Josh Fields is helping shepherd The Next Step to its next level as an agency to assist the disabled.
One big step for mankind?
That is the ultimate goal. But for now, Josh Fields is taking his Mitzvah Heroism one step at a time.
The 11th-grader at Central Bucks High School South in Warrington has teamed up with his friend, Ricky Price, a graduate student at the University of Michigan, to form the nonprofit The Next Step. “Ricky and I were exasperated to find that there is an extreme lack of opportunities for individuals with disabilities after high school. Thus, we started TNS,” says the 17-year-old son of Michele and Steve Field of Jamison, Pa., about the agency whose goals are to "provide transitional opportunities for individuals with disabilities; advocate for individuals with disabilities; and spread inclusion nationwide."
Did the need hit home for this congregant of Ohev Shalom of Bucks County? “There is no one in my family who has a disability,” he says. But Fields recalls meeting a Down syndrome youngster when he was a 6th-grader “and she transformed my life for the better.”
“Becoming friends with her taught me that who cares how somebody looks or thinks; the important thing to me in sixth grade was that I valued her friendship much like I would any typical person.”
His heart was touched, his soul energized: “From then on, I made it my mission to include kids [in his life] regardless of disabilities.”
To that end, he and his TNS co-founder and friend have planned their first fundraiser, to be held June 8, beginning at 6:30 p.m., at Spring Mill Manor in Ivyland, with proceeds benefitting TNS.

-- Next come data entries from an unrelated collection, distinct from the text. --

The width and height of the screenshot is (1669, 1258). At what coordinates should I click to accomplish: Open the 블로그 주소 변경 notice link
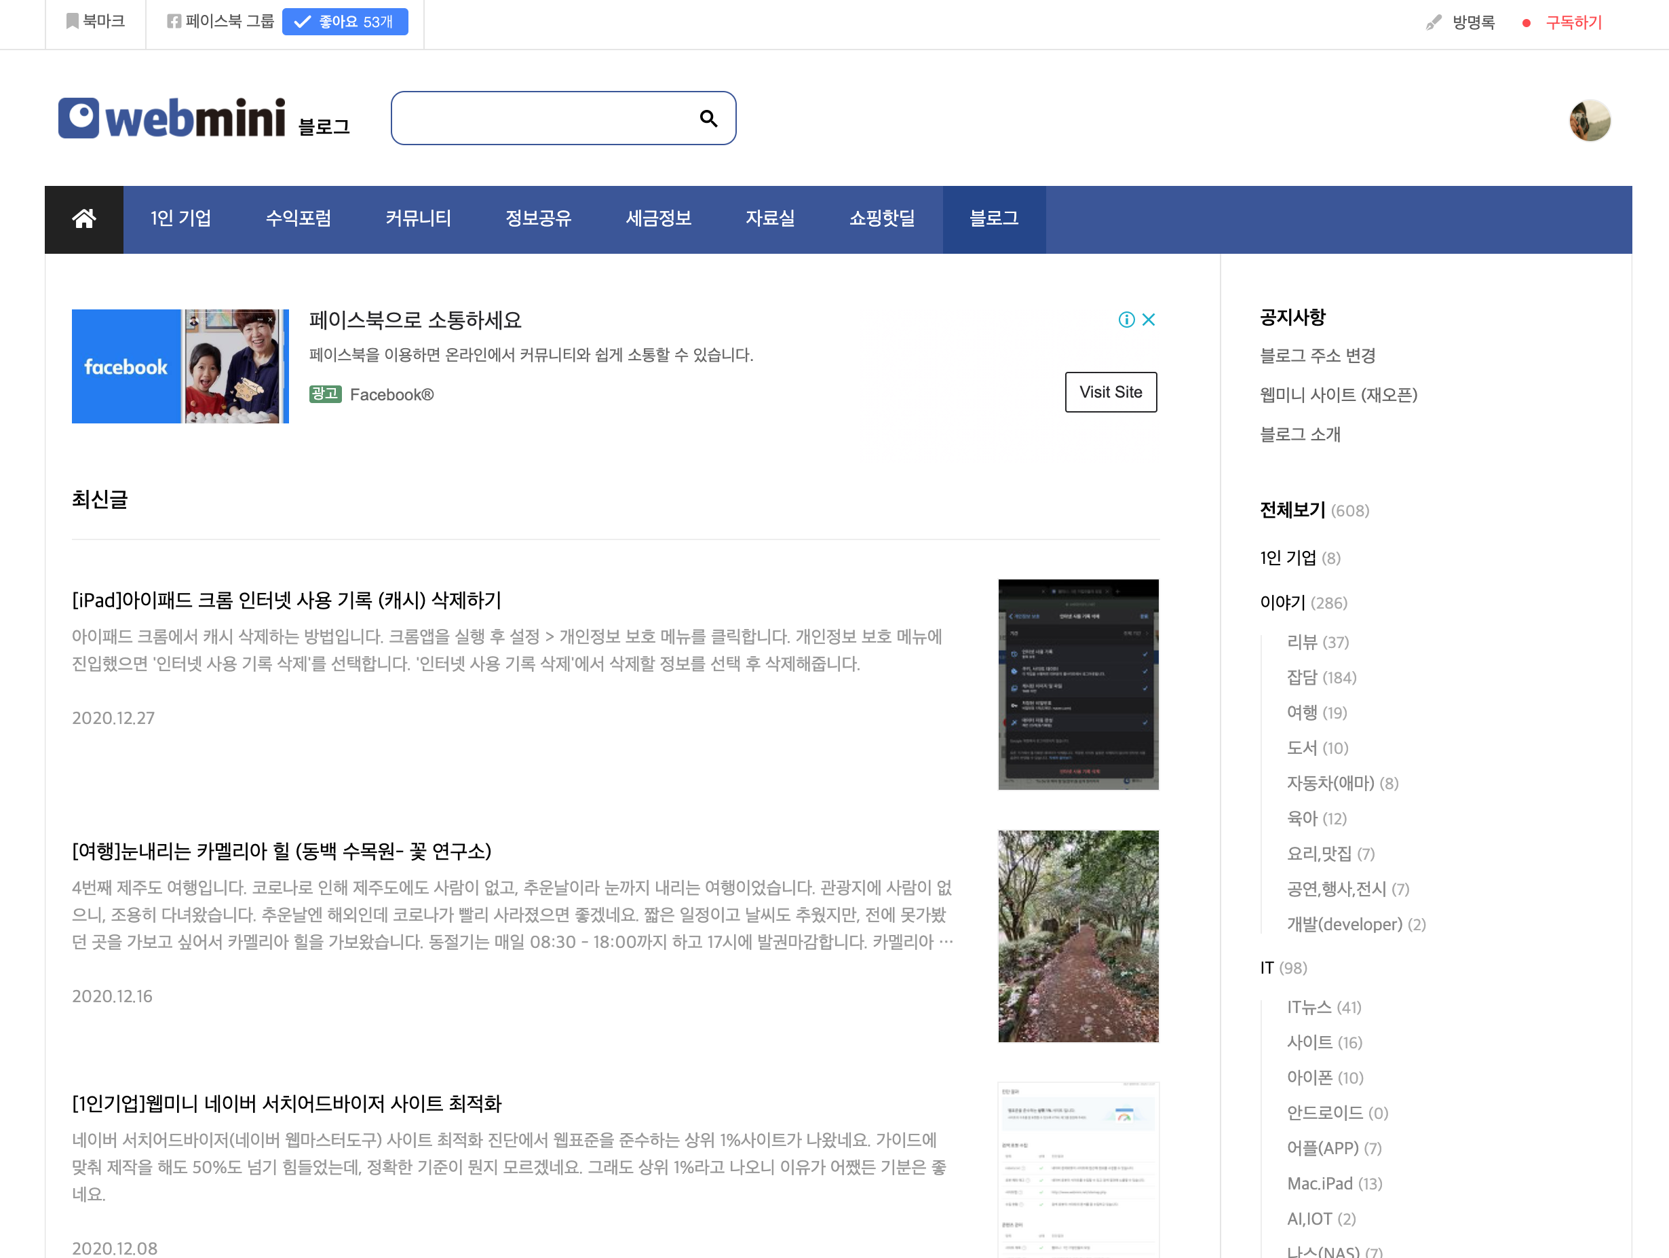click(x=1317, y=355)
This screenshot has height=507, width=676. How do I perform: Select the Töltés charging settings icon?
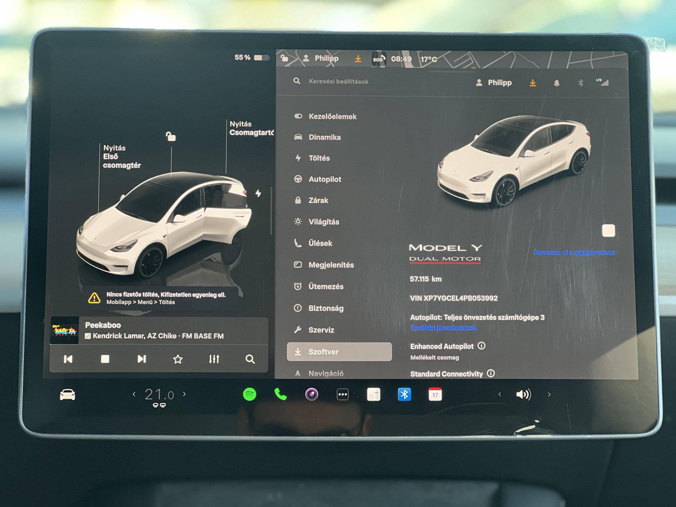(299, 158)
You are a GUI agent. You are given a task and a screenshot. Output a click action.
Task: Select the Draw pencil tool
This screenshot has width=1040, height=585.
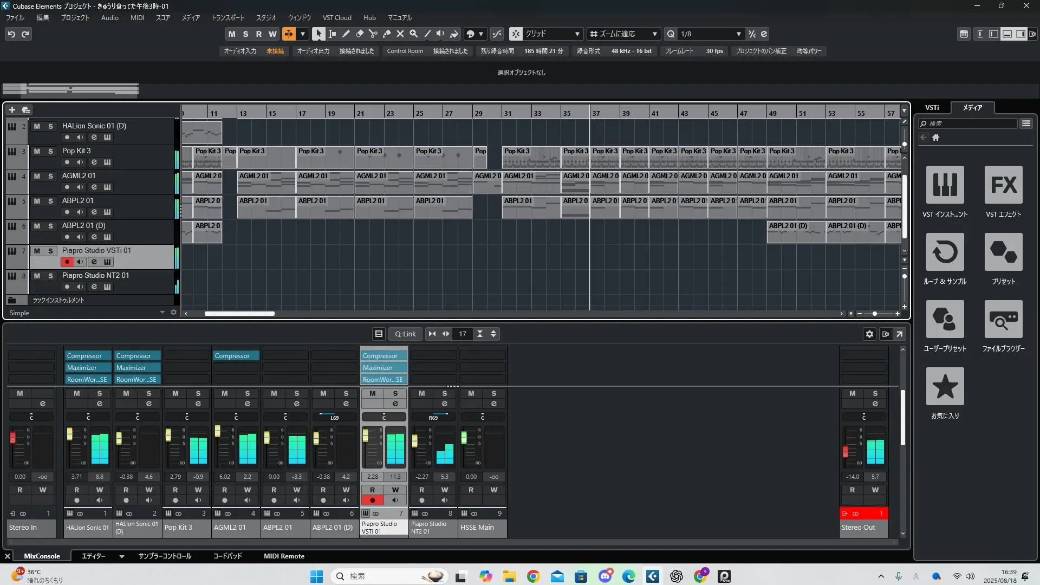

“Doing mitzvot is very important to me,” notes Fields, one of five children in his family. “I believe the world will only see peace and promise if we all come together to do mitzvot and promote happiness rather than hatred and segregation.”
He is no stranger to doing good. At school, Fields is treasurer and co-president-elect of Titans Connect, “a club for kids with disabilities and their peers to come together and socialize.”
He also takes an active role in his synagogue's Celebrations! “which creates sensory-filled Shabbat services for individuals with special needs,” he adds.
Best PALS forever? That organization, which offers socialization services for those who have Down syndrome, “has truly touched my heart. I have been a counselor at Camp PALS Princeton and plan to be again this summer,” from June 28 to July 4, he says of the organization which, according to its website, “provides an opportunity for our older campers” — ages 21 to 30 — “to live on the idyllic campus of Princeton University while being able to easily walk into town.”
There are challenges ahead for TNS, however: “We are still raising funds ro complete 501c3 status, which would allow us to become tax exempt on the national and potentially state level,” says Fields. “This process is expensive and we need a CPA in order to advance into this step.”
He and Price are still putting together a board of directors for the program; which is incorporated as a nonprofit in Michigan. Help is on the way — at least Fields says he hopes so, pointing to the upcoming fundraiser.
Has he been able to raise consciousness in the Jewish community? That’s a different story. Says Fields, “I have notified some Jewish community leaders about my plans, but have received not as much support as I would have hoped for.”